A Taculè e Laranei i cristiani vivono di rabbia e illusioni. La rabbia la ostentano in ogni occasione come un vestito da festa. Le illusioni le coltivano come i vigni di un filare, pur sapendo in anticipo che daranno solo frutti amari, e vino risposo che accorcia le esistenze. (S.Niffoi)

13.7.06

Macerie

E poi c'è quel momento in cui la pietra va in frantumi. La senti sgretolarsi con un brivido violento, senti il tuo corpo che si spezza, le braccia e le gambe, e poi la pelle, gli organi, le cellule. Tutto tende a una scissione vorticosa e tu, immobile, ascolti quello scricchiolio interiore che preannuncia la frana. Devi restare perfettamente immobile, basta un soffio per crollare, basta rievocare per un istante il pensiero sbagliato che ha innescato la reazione.
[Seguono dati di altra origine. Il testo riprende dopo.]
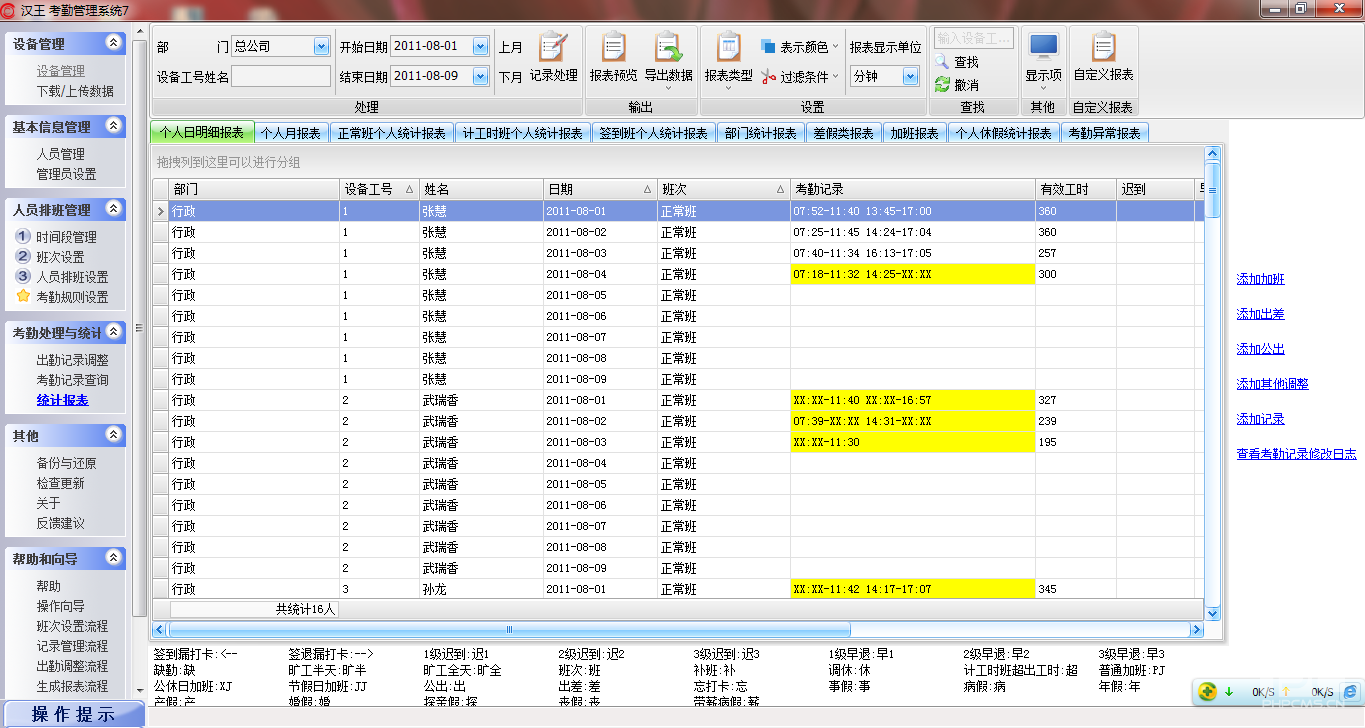
Task: Expand the 部门 department combo box
Action: (321, 46)
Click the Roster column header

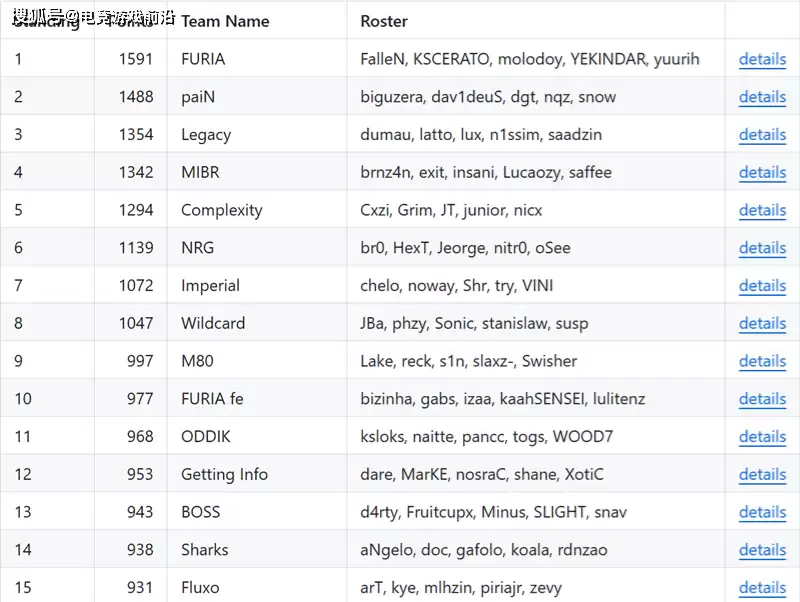384,21
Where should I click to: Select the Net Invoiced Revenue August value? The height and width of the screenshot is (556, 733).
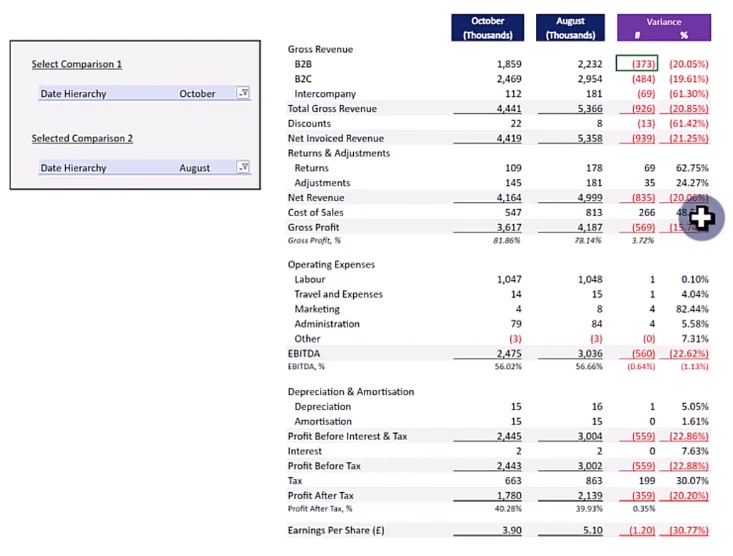click(590, 138)
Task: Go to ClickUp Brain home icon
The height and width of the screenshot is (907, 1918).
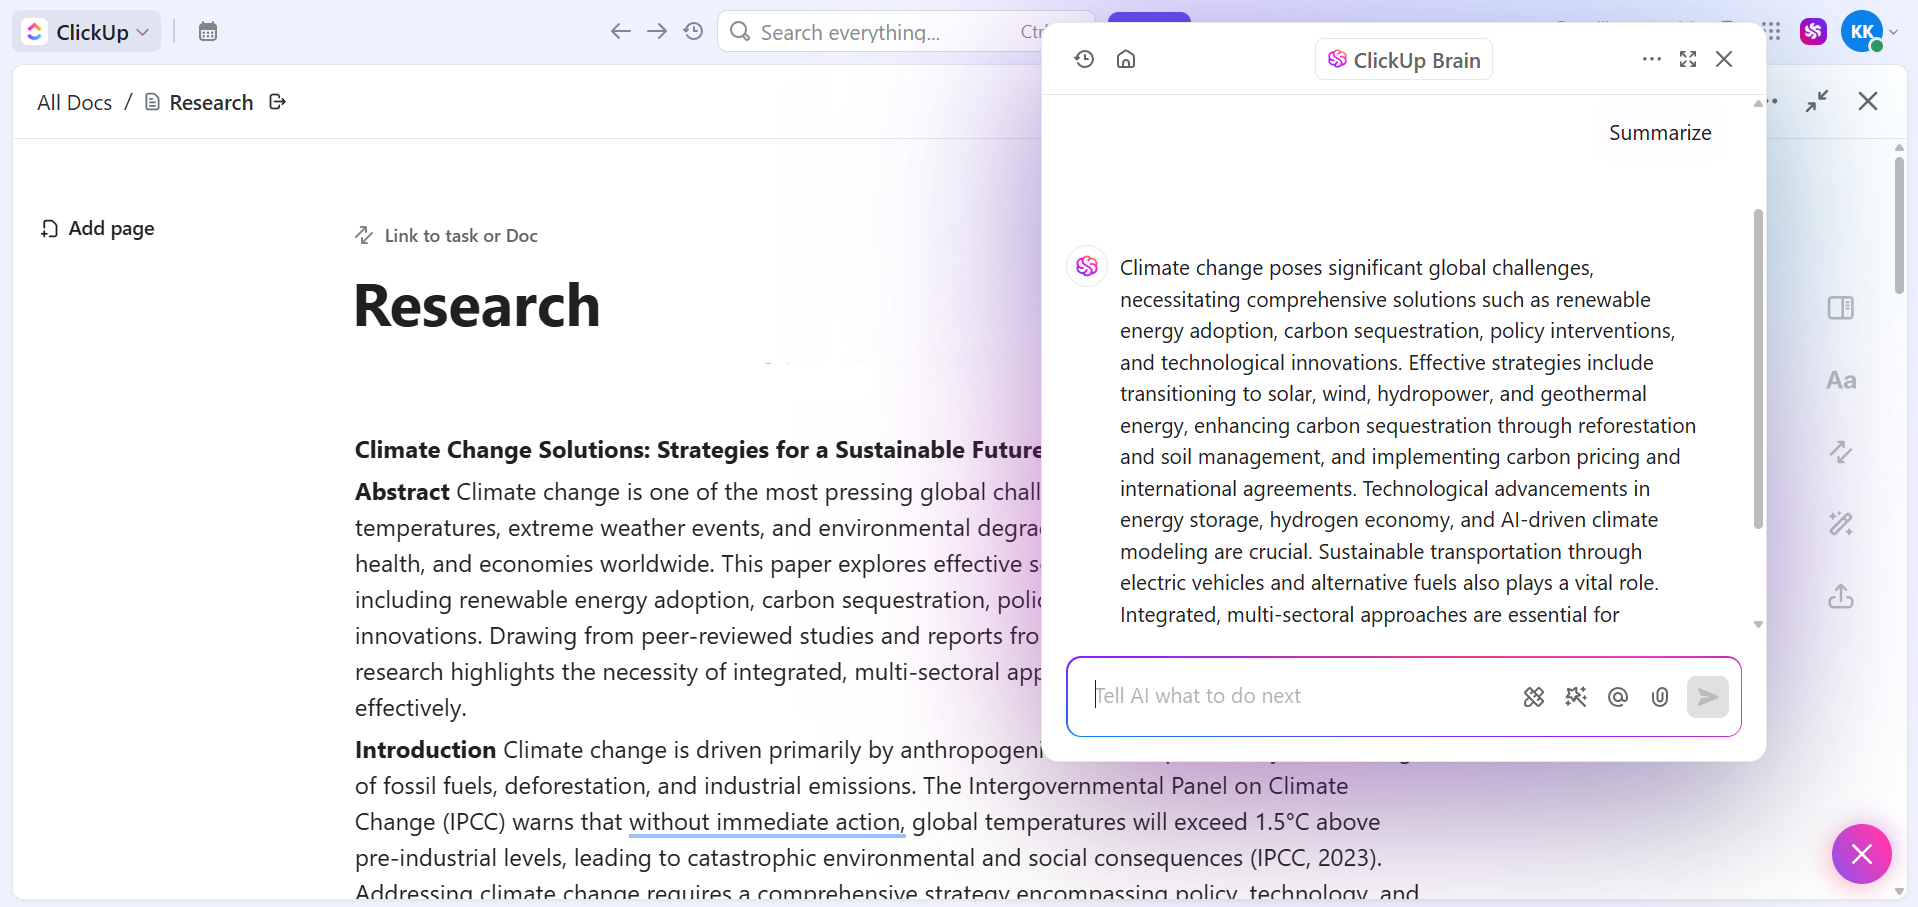Action: pos(1126,59)
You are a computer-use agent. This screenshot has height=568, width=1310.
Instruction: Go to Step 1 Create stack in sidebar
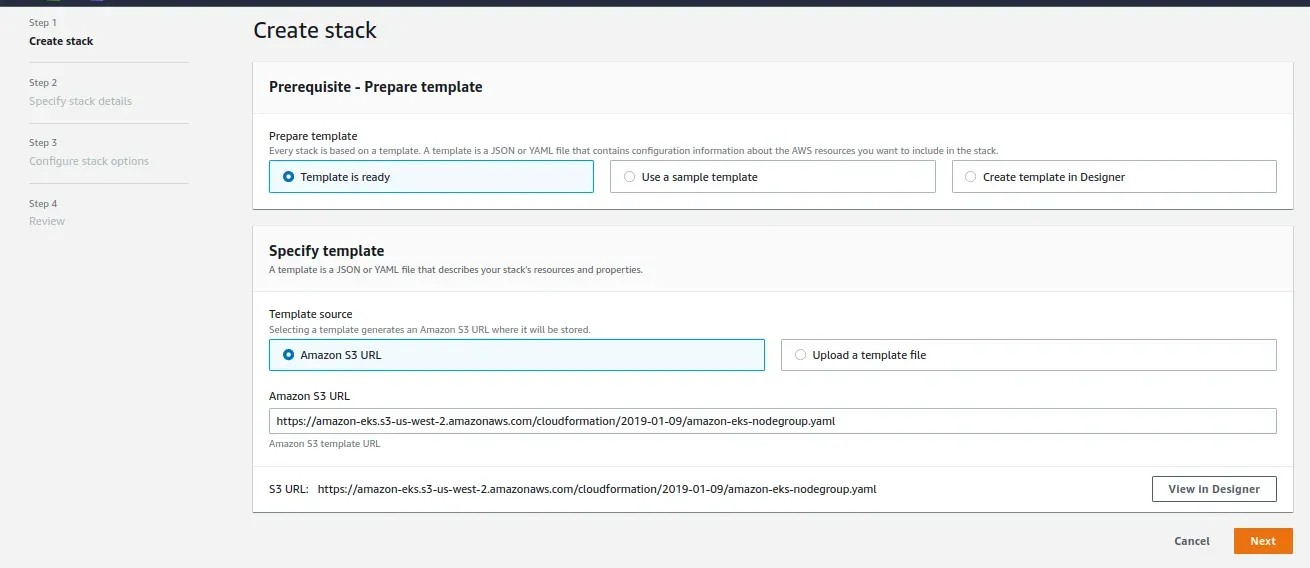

Anche il cervello deve restare immobile e muto. Una manciata di secondi sembrano un'agonia eterna.
Poi passa, lasciandoti addosso spossatezza e tremore. Vorresti essere a casa e cercare rifugio e riposo sotto le lenzuola, invece puoi solo scrollarti di dosso la polvere e fingere che nulla sia accaduto, puoi solo pregare che la prossima volta sia il più tardi possibile.